◆ Passage to read ◆
___

Amy Love

B/S Editor

aml7458@psu.edu

On September 28th, Pennsylvania State Nurse Association is planning to gather in Harrisburg, Pennsylvania to lobby for a new legislation called Patient Safety Act. The purpose of this new act is to secure more nurses and to ensure top-care for patients. With this new measure, there will be a limit on how many patients can be assigned to a nurse. As stated on their website, psna.org, “when nurses are assigned too many patients, patients die.” 

 

As stated by Bill Engle, who is a current member of the nurse staff in St. Mary Medical Center in Middleton, as well as co-president of the union for nurses at that location, “We’re giving safe care…margin of error for error is getting slimmer and slimmer, and nurses are getting more burnt out.” It is not a surprise that more nurses are beginning to become fatigued after being frontline workers of the coronavirus pandemic. Some of these frontline workers say that their working conditions are leaving them both mentally and physically exhausted. At a hospital in Honolulu, Hawaii a nurse named Patrick Switzer gave a description of this feeling. He said it was like “being in a constant state of anxiety, knowing that you don’t have the tools you need to take care of your patients because we’re stretched so thin.”

 

This is not just in Pennsylvania, throughout the whole nation, hospitals are overwhelmed and being pushed to the limit. Some states, especially those that are beginning to have a new surge of COVID-19 are beginning to offer top dollar for more nurses. Travel nurses, a nurse that is able to travel to various locations and fill temporary nursing positions, are now being offered roughly $3,000 to $5,000 a week. A lot of nurses are quitting their jobs to sign these contracts and get that extra pay.

___

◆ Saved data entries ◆
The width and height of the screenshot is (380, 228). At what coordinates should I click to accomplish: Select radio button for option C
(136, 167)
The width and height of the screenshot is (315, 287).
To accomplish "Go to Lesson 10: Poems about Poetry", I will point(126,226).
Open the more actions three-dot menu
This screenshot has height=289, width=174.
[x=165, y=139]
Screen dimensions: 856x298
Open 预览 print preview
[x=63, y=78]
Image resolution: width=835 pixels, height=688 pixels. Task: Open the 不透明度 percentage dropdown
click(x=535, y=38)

___

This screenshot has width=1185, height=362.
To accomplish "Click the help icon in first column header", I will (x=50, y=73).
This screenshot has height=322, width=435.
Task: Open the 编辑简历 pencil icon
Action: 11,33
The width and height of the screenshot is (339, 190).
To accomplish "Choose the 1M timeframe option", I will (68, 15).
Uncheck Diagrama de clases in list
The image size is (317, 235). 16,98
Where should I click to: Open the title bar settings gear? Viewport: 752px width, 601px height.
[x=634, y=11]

___

◆ Task list ◆
[1] According to the article on the nurse staffing bill, what weekly pay are travel nurses now being offered?
[2] Pick up the article on the nurse staffing bill and continue it from its last sentence.

◆ Solved tasks ◆
[1] Roughly $3,000 to $5,000 a week.

[2]
 

One nurse, Kim Davis, quit her job as a nurse to become a travel nurse. She claims she has now roughly doubled her income. Davis says that she knows colleagues that are following the same path, and follows it up with an explanation: “They’re leaving to go travel because why would you do the same job for half pay? If they’re going to risk their lives, they should be compensated.”

 

Travel nursing is one of the many factors of why nurses are quitting from their original jobs, other reasons include not complying with the hospital’s vaccination requirements, or just being burned-out from dealing with the pandemic. For whatever the reason may be, there is a shortage of nurses at an alarming rate that could lead to many negative consequences, such as patient overload on the nurses who chose to stay. With the Patient Safety Act that is being lobbied soon, will hopefully increase the supply of nurses and lessen the patient-load a nurse is enduring as of now.